Monday, September 25, 2023

Shoot Legislators if Necessary, Says Governor Walton, Sept. 25, 1923

Shoot Members of Legislature to Prevent Meet. . . Governor Walton Will Take Extreme Steps to Frustrate State Law Makers. . . Troops Ordered to Shoot if Necessary

By the Associated Press

Oklahoma City, Sept. 24—Adjutant General B.H. Markham tonight was ordered by Gov.
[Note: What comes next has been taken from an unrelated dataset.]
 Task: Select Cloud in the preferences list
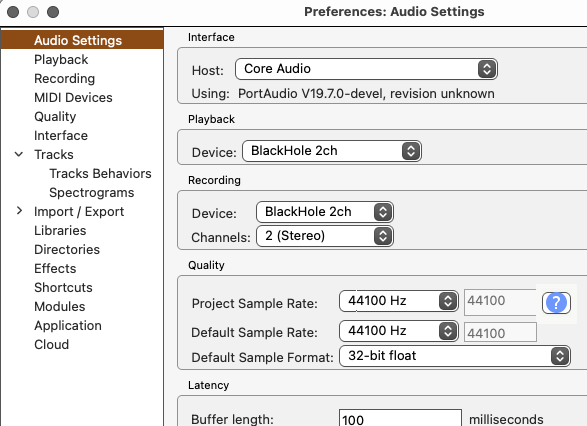point(51,344)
J.C. Walton to use all forces of arms necessary” to prevent the session of the lower house of the Oklahoma legislature called for noon Wednesday.

All citizen-soldiers of the state between the ages of 21 and 45 were directed in order to hold themselves in readiness “with such arms as they possess or can obtain to come to the assistance of the sovereign state of Oklahoma when ordered to do so by the governor.”

As a caution against any attempt of the legislators to meet elsewhere, should they be barred from the house chamber of the state capitol, the governor also directed Adjutant General Markham to disperse the meeting at any other time or place in the state of Oklahoma.

With the issuance of the military order all doubt was removed as to the executive’s determination to prevent the house session which has been called by his legislative opponents to consider his impeachment.

The adjutant general was ordered to use all military forces of the state if necessary to disperse the assembly.

Reiterate Charges

Governor Walton reiterated his charge that the proposed meeting would be an unlawful assembly “dominated and controlled by the so-called invisible empire, commonly known as the Ku Klux Klan.”

He declared that since the Ku Klux Klan was proclaimed an enemy of the state of Oklahoma under his martial law proclamation of September 15, the session therefore would be in defiance of the laws of the state and an attempt to break the peace.

“The troops will be ordered to shoot to kill if that is necessary to prevent the assembly.” Governor Walton told newspaper men. “I hope however that no such excessive measures will be necessary.”